Posted on: August 11, 2019

lolinc
Verified ownerGames: 68 Reviews: 4
A Unique Experience in the TES series
Battlespire used Bethesda's own DOS-based XnGine video renderer, which was occassionally susceptible to clipping and collision-detection errors in the game environment. At any rate, keeping this limitation in mind while navigating yields relatively few issues, as it becomes pretty much second-nature where and when these issues arise. The innovative jumping feature in Battlespire helps the PC avoid a lot of frustration from this issue. Battlespire is commonly described as a dungeon-crawler; but this is not really the case: you're in a massive tower filled with very diverse corridors, chambers, entrance-halls, etc.; sometimes you are transported to distinct realms that are expansive and open -- it's a chaotic and whimsical wizard's tower, after all. Melee/magic, effects/outcomes are basically what one would expect with this video-renderer: occassionally unpredictable and quirky.

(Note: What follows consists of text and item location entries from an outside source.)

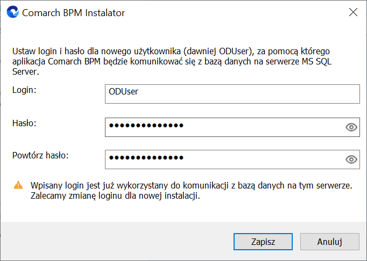The height and width of the screenshot is (261, 367).
Task: Close the Comarch BPM Instalator window
Action: (353, 12)
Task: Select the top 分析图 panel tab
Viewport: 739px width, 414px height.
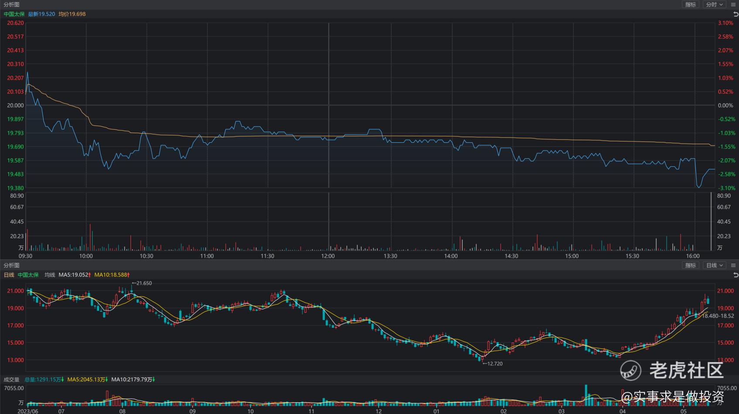Action: [12, 4]
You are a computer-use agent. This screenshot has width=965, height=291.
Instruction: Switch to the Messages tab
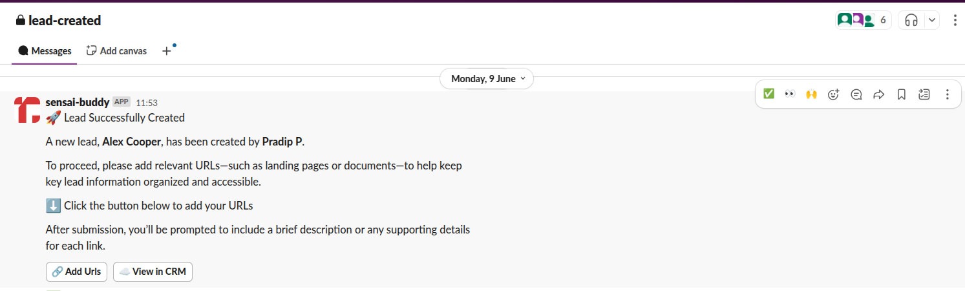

But what makes Battlespire so impressive, and so atmospheric, is the contemplative, charismatic, and diabolical motives of its denizens (primarily the Daedra, an omnipresent, praeternatural faction, who keep the dullards of Tamriel on their toes): NPCs are relevant and substantial; they are not merely hyperbolous, interactive props who grant access from point A to point B. Each has their own voice, dialect, and personality. The evirons are very immersive. The music (Absolute Pitch) is varied and appropriate. . . outstanding, actually. All these aspects are encapsulated within a good story. Julian LeFay had such an incredible talent for the mercurially wondrous. I think Battlespire was his final major contribution to the TES series. Be sure to READ the manual, and the accompanying readme.txt. . . The Daedra suffer no fools.